Stainless steel reactors are engineered for pressure. Standard designs handle pressures up to 10 MPa routinely, with specialized vessels reaching 30 MPa or higher. This makes stainless steel the only viable choice for hydrogenation, supercritical fluid research, and any process involving gases at elevated pressures.
Temperature Requirements
Glass reactor systems typically operate from –80°C to +200°C with jacketed thermal fluid systems. Stainless steel reactors offer –20°C to +300°C for standard configurations, with high-temperature designs reaching 400°C or above.
Cost, Maintenance, and Long-Term Value
Initial Investment
For laboratory-scale applications, glass reactors generally have a lower initial purchase price than equivalent stainless steel reactors. Stainless steel reactors range widely in cost depending on material grade — Hastelloy or titanium reactors can cost 3–5 times more than comparable stainless steel units.
Maintenance and Repair
Glass reactors offer easy cleaning — the non-stick surface means residues rarely adhere. However, if a glass vessel cracks or chips, it cannot be repaired. Replacement is the only option.
Stainless steel reactors can be welded, polished, and adapted on-site. This repairability makes stainless steel more economical over long service lives in industrial environments.
Application-by-Application Selection Guide
Pharmaceutical R&D and API Synthesis
Choose glass. The ability to visually monitor crystallization, the absolute chemical inertness to prevent metal contamination, and the ease of cleaning between batches make glass reactors the standard. The pharmaceutical sector represents about 47.3% of glass reactor demand.
Catalytic Hydrogenation
Choose stainless steel. Hydrogenation requires pressures of 1–10 MPa and often elevated temperatures. Glass cannot safely contain these conditions.
Polymerization
Choose stainless steel for most applications. Polymerization often involves viscous media requiring robust stirring and exothermic temperature control requiring fast heat transfer.
Acid Digestion and Strong Acid Processing
Choose glass or glass-lined steel. Strong mineral acids will rapidly corrode stainless steel.
Educational Laboratories
Choose glass. The transparency allows students to see what's happening — color changes, phase separation, precipitation — making abstract chemistry concepts tangible.
Pilot Plant and Scale-Up
Choose stainless steel or glass-lined steel. At pilot scale (50–500L), pure glass vessels become impractical.
Biotechnology and Fermentation
Choose stainless steel. Sanitary design, steam sterilizability, and CIP protocols make stainless steel the standard. About 55% of pharmaceutical companies rely on stainless steel reactors for drug manufacturing.
What to Look For in a Laboratory Equipment Manufacturer
Material Certifications and Traceability
For stainless steel vessels, request material test reports (MTRs) confirming the alloy grade.
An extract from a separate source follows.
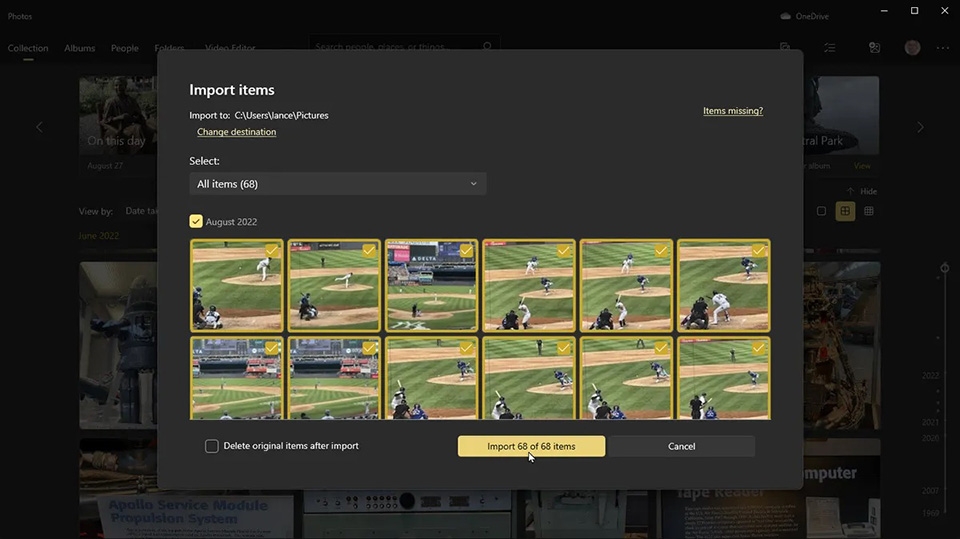Viewport: 960px width, 539px height.
Task: Uncheck the August 2022 group checkbox
Action: 196,222
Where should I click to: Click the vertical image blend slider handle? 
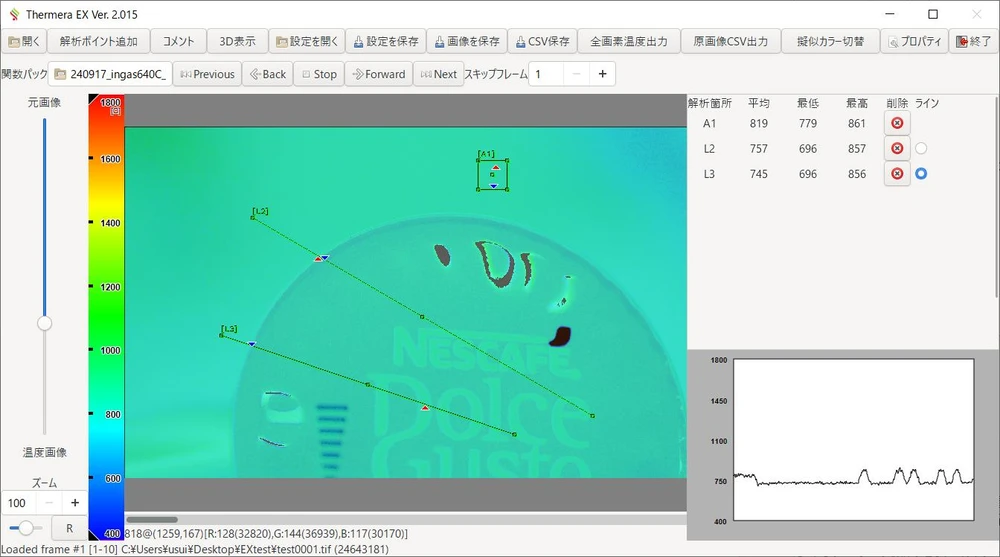[44, 323]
For glass reactors, borosilicate 3.3 should meet ISO 3585 specifications.
Pressure Testing and Documentation
Any vessel intended for pressure service should come with hydrostatic test certification at 1.3–1.5× the maximum allowable working pressure.
Customization Capability
A quality manufacturer can customize port configurations, stirring systems, heating/cooling jackets, and instrumentation interfaces.
After-Sale Support
Spare parts availability — seals, gaskets, O-rings, replacement glass components — matters enormously. A reactor that sits idle waiting for a simple seal is wasted capital.
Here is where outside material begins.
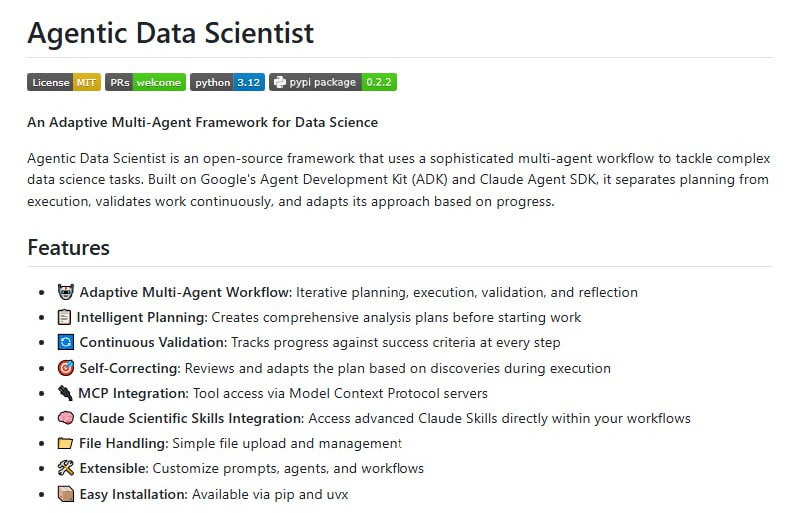Image resolution: width=800 pixels, height=513 pixels.
Task: Click the tools emoji beside Extensible
Action: coord(66,468)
Industry-Specific Compliance
For pharmaceutical applications, look for cGMP-compliant design features. For pressure vessel service in regulated jurisdictions, verify ASME or PED certification.
The right laboratory equipment manufacturer becomes a partner in your research or production capability — helping you select not just a reactor, but the right reactor for what you're actually trying to accomplish.